Mais qui aurait pu imaginer à l’aube des années 70 qu’une ville nouvelle verrait le jour au beau milieu des champs de betteraves brabançons? Et que, en 40 ans, elle passerait d’une centaine d’habitants à plus de 10.000 « Néo-Louvanistes »? C’est pourtant le destin qu’a connu Louvain-la-Neuve, une cité née de l’imagination d’urbanistes et d’architectes parfois fantasques guidés par un visionnaire, le professeur Michel Woitrin.

40 ans après la mise en service de la ligne SNCB LLN-Ottignies, 30 ans après la visite du pape Jean-Paul II et au seuil de nouveaux défis, LaLibre.be vous raconte le destin de Louvain-la-Neuve, la ville qui avait tout… sauf un cimetière.

Une tranche d’histoire à découvrir en textes et témoignages vidéo inédits.

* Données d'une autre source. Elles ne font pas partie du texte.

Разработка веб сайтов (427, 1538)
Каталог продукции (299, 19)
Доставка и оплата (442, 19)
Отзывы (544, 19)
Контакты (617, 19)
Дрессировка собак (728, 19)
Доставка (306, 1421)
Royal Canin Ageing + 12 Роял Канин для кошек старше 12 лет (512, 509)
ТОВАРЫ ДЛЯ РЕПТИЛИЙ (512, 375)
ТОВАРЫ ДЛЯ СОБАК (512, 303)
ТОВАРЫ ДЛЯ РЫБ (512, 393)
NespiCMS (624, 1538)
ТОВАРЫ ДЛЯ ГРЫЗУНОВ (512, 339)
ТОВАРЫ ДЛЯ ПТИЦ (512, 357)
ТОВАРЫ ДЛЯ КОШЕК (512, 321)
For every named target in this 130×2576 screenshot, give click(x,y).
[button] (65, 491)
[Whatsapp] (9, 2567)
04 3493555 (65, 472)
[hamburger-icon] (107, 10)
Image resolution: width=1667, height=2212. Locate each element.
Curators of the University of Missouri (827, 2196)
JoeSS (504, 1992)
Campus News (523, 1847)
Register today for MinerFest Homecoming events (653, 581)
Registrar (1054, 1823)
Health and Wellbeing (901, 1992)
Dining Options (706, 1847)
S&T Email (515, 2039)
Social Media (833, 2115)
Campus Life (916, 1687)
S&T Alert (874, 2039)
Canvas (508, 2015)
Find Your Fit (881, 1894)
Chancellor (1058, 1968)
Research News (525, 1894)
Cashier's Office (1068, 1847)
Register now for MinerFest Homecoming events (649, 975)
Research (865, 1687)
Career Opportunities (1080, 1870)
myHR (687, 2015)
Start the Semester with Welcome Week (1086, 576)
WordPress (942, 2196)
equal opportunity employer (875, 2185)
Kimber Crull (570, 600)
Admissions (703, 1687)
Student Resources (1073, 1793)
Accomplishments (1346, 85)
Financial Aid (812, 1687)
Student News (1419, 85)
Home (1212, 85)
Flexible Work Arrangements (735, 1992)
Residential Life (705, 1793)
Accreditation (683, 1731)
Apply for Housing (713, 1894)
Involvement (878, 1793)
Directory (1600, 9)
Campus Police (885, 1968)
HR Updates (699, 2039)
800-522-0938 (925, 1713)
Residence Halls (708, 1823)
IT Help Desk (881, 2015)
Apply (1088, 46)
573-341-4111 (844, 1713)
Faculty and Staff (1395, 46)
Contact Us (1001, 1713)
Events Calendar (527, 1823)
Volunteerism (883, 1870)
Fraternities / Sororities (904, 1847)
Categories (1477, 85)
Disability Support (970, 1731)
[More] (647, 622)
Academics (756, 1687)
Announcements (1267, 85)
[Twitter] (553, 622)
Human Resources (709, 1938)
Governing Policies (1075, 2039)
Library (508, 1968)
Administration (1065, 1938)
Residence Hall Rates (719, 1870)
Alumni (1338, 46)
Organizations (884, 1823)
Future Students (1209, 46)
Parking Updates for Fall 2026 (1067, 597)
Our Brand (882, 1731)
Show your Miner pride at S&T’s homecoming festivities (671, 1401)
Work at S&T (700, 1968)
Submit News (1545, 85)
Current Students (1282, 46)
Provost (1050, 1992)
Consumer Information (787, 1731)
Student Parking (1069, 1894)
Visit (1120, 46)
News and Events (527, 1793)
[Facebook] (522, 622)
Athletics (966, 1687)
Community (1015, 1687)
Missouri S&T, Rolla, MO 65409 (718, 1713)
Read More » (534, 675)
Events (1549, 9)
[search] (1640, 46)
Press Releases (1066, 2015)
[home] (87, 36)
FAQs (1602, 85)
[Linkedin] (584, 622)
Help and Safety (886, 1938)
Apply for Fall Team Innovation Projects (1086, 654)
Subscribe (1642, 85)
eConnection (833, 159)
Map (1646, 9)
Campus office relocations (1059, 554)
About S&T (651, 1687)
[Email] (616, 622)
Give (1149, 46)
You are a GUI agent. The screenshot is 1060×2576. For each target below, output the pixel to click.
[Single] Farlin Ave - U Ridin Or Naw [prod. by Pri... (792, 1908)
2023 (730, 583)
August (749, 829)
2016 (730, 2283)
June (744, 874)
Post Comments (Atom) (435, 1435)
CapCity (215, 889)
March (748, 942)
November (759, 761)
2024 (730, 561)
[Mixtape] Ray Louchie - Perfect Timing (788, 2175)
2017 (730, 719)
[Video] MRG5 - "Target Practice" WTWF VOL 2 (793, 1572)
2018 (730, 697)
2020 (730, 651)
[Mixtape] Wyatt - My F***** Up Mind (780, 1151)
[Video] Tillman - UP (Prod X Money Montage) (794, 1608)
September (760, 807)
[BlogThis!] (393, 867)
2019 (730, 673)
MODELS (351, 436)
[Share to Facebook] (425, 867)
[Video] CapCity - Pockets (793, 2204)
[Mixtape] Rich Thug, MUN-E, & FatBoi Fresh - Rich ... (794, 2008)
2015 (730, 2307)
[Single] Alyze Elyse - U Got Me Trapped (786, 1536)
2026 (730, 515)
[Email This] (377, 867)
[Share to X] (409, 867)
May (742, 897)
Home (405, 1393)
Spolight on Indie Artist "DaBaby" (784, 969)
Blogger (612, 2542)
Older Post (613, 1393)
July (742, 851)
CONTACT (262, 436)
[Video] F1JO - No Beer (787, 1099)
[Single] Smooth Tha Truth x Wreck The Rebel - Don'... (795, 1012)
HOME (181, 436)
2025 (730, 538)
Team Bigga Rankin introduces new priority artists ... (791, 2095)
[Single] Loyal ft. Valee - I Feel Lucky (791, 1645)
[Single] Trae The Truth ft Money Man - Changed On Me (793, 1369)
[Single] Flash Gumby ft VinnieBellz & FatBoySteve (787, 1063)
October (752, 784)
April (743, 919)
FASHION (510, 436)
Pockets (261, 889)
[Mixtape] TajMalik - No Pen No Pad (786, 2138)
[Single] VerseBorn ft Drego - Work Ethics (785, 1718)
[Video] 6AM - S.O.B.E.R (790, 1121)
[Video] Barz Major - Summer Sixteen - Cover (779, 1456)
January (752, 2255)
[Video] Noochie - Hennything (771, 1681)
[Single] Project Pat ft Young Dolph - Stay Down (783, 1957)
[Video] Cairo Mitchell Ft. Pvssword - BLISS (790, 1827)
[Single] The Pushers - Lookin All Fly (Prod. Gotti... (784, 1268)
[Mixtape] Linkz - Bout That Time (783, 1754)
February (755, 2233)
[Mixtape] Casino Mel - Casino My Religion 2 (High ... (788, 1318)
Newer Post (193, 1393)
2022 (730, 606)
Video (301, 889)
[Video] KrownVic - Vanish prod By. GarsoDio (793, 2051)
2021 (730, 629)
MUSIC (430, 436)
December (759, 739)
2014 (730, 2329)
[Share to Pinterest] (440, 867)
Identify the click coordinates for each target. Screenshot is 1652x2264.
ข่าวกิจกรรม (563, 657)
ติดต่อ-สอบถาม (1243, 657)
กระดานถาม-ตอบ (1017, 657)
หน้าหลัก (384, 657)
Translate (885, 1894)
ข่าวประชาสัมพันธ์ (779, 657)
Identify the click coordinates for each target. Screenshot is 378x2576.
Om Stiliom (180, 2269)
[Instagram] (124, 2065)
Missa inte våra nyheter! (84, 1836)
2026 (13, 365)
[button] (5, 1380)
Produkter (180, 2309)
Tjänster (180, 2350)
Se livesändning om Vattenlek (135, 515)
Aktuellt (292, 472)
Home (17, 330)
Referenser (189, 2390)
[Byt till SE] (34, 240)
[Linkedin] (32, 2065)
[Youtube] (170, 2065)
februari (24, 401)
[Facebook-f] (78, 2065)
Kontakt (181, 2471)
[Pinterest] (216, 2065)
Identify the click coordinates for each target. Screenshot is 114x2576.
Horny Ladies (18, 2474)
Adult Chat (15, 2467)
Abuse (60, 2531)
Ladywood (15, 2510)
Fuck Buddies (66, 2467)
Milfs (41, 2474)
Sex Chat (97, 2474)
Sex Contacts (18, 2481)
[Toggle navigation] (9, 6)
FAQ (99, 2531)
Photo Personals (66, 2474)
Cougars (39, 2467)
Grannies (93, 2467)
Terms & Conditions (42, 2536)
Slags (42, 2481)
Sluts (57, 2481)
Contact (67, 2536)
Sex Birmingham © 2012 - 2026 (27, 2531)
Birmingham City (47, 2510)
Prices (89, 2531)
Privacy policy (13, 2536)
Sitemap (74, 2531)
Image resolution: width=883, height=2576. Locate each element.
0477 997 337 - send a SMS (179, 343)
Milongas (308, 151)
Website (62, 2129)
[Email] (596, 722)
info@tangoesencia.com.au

Nous sommes en 1968. Les tensions communautaires entre francophones et Flamands ont atteint leur climax à Louvain. Cette année-là, l’université catholique et la katholiek universiteit se séparent officiellement. Chassée des terres de Leuven, l’UCL doit trouver un nouveau refuge.

En coulisses, cela fait plusieurs années déjà qu’on se prépare à un tel scénario. Dans l’ombre, un certain Michel Woitrin prospecte tous azimuts. Sur ordre du recteur Mgr Massaux, il cherche un lieu propice à l’implantation d’une ville nouvelle. Dans un premier temps, le coeur de M. Woitrin penche plutôt pour Wavre et ses environs. Problème: les propriétaires des terrains visés s’y opposent, tandis qu’ici et là on s’inquiète de la proximité géographique avec Leuven (25 kilomètres à peine…).

Heureusement, les candidats ne manquent pas. En 1962 déjà, Yves du Monceau, bourgmestre d’Ottignies, envoie une lettre à l’UCL pour offrir des terrains proches d’Ottignies. Le mayeur a de nombreux atouts dans sa manche: un projet d’autoroute à proximité, une gare avec ligne directe vers Bruxelles, des terrains à prix abordables… C’est donc à côté de cette commune, sur un plateau venteux de 900 hectares, que l’UCL posera ses valises. Il faut faire vite: la première rentrée académique sur le sol de Louvain-la-Neuve est prévue pour septembre 1972.

Mais comment construire une ville à partir de rien? Pour se faire une idée, rien de tel que de voyager! C’est ce que fait Michel Woitrin dès 1963. En 1967, il rencontre Victor Gruen. Cet urbaniste américain de renom, à l’origine du premier centre commercial de banlieue en 1954, voit grand. Trop grand sans doute:

« En 1967, [Victor Gruen] est prêt à nous procurer un document essentiel qui fera gagner des années à la réalisation du projet de Louvain-la-Neuve. Il s’agit d’une programmation urbaine chiffrée de l’ensemble d’une ville normale et universitaire de 50.000 habitants. Il y décrit le nombre de personnes, de mètres carrés pour chaque fonction universitaire et urbaine, avec le coût au mètre carré. Il va jusqu’à détailler le nombre de mètres carrés de prison nécessaire dans une ville de ce type-là et à en donner le coût. » Michel Woitrin dans la revue « Louvain » - octobre 2005

Une prison… et aussi un métro. Michel Woitrin reverra progressivement les ambitions de Gruen à la baisse et s’offrira plutôt les services de Raymond Lemaire. Ce dernier, désigné directeur général du groupe « Urbanisme et Architecture » chargé d’imaginer la ville nouvelle, trouvera la bonne formule.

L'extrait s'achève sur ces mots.